[Dataset entries]
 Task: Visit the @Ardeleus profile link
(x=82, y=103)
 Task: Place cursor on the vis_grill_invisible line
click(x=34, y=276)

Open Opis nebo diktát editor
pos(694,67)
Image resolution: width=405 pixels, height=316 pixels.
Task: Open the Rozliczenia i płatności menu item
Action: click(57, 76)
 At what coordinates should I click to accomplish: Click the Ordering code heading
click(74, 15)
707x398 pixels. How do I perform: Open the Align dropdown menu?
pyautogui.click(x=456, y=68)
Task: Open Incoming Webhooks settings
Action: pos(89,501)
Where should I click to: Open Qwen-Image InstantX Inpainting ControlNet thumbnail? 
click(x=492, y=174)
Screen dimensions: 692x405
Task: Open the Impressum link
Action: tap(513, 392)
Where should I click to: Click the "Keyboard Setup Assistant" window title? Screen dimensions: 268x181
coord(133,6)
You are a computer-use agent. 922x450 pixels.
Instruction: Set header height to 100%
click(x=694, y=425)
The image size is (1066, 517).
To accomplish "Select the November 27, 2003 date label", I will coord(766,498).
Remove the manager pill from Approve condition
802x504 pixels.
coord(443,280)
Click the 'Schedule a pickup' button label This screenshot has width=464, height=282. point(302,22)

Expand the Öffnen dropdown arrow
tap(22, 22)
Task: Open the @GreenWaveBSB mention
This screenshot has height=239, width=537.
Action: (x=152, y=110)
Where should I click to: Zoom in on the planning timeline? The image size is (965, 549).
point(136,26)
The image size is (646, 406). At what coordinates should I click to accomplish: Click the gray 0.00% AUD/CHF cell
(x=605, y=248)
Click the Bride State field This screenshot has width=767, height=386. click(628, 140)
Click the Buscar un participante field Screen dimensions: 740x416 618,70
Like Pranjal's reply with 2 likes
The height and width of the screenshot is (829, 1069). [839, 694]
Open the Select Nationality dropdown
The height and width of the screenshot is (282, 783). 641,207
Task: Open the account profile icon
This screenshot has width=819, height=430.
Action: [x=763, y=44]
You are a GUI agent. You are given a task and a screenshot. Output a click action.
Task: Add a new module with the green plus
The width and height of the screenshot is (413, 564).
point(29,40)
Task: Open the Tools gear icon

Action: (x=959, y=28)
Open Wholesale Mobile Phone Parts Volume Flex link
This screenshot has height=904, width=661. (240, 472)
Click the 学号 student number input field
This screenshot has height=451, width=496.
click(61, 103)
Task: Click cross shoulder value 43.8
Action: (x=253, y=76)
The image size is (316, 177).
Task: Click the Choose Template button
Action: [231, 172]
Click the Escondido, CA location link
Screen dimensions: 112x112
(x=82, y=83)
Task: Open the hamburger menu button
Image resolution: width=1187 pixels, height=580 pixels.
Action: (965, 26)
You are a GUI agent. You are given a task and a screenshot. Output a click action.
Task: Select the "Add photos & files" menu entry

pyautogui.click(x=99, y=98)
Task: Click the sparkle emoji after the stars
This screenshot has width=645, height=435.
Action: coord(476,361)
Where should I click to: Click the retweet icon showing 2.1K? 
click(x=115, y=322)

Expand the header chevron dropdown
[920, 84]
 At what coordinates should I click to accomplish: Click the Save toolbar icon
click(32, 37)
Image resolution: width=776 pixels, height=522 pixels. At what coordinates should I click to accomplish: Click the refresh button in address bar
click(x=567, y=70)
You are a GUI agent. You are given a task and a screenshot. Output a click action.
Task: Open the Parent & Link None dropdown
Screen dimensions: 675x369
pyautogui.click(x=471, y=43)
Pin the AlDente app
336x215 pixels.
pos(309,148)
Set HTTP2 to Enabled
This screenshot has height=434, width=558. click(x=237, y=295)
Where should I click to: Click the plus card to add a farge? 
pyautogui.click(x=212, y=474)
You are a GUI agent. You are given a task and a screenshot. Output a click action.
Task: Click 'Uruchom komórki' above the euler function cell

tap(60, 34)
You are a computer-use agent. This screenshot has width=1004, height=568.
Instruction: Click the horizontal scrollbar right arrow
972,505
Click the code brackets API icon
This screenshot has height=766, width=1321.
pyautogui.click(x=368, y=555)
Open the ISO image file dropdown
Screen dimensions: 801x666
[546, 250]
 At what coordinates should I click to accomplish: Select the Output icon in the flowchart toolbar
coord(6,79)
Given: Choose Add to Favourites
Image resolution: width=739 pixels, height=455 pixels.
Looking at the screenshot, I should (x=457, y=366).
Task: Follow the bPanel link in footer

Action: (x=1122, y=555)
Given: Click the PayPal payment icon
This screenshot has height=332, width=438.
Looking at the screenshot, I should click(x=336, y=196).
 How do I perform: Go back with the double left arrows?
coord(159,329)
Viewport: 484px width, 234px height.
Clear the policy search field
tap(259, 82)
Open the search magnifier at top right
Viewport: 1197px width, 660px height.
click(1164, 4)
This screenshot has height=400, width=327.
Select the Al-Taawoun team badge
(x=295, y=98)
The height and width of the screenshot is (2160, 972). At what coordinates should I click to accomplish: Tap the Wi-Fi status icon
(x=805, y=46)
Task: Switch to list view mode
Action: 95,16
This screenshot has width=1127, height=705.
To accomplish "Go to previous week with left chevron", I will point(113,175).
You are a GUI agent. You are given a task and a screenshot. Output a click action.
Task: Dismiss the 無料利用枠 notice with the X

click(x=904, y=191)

[Task details] What do the lines above say from the one containing "Open Opis nebo diktát editor" down to the one containing "Click the Buscar"? Return them exactly, both end lines included, and only them.

[Answer section]
Open Opis nebo diktát editor
pos(694,67)
Image resolution: width=405 pixels, height=316 pixels.
Task: Open the Rozliczenia i płatności menu item
Action: click(57, 76)
 At what coordinates should I click to accomplish: Click the Ordering code heading
click(74, 15)
707x398 pixels. How do I perform: Open the Align dropdown menu?
pyautogui.click(x=456, y=68)
Task: Open Incoming Webhooks settings
Action: pos(89,501)
Where should I click to: Open Qwen-Image InstantX Inpainting ControlNet thumbnail? 
click(x=492, y=174)
Screen dimensions: 692x405
Task: Open the Impressum link
Action: tap(513, 392)
Where should I click to: Click the "Keyboard Setup Assistant" window title? Screen dimensions: 268x181
coord(133,6)
You are a computer-use agent. 922x450 pixels.
Instruction: Set header height to 100%
click(x=694, y=425)
The image size is (1066, 517).
To accomplish "Select the November 27, 2003 date label", I will coord(766,498).
Remove the manager pill from Approve condition
802x504 pixels.
coord(443,280)
Click the 'Schedule a pickup' button label This screenshot has width=464, height=282. point(302,22)

Expand the Öffnen dropdown arrow
tap(22, 22)
Task: Open the @GreenWaveBSB mention
This screenshot has height=239, width=537.
Action: (x=152, y=110)
Where should I click to: Zoom in on the planning timeline? The image size is (965, 549).
point(136,26)
The image size is (646, 406). At what coordinates should I click to accomplish: Click the gray 0.00% AUD/CHF cell
(x=605, y=248)
Click the Bride State field This screenshot has width=767, height=386. click(628, 140)
Click the Buscar un participante field Screen dimensions: 740x416 618,70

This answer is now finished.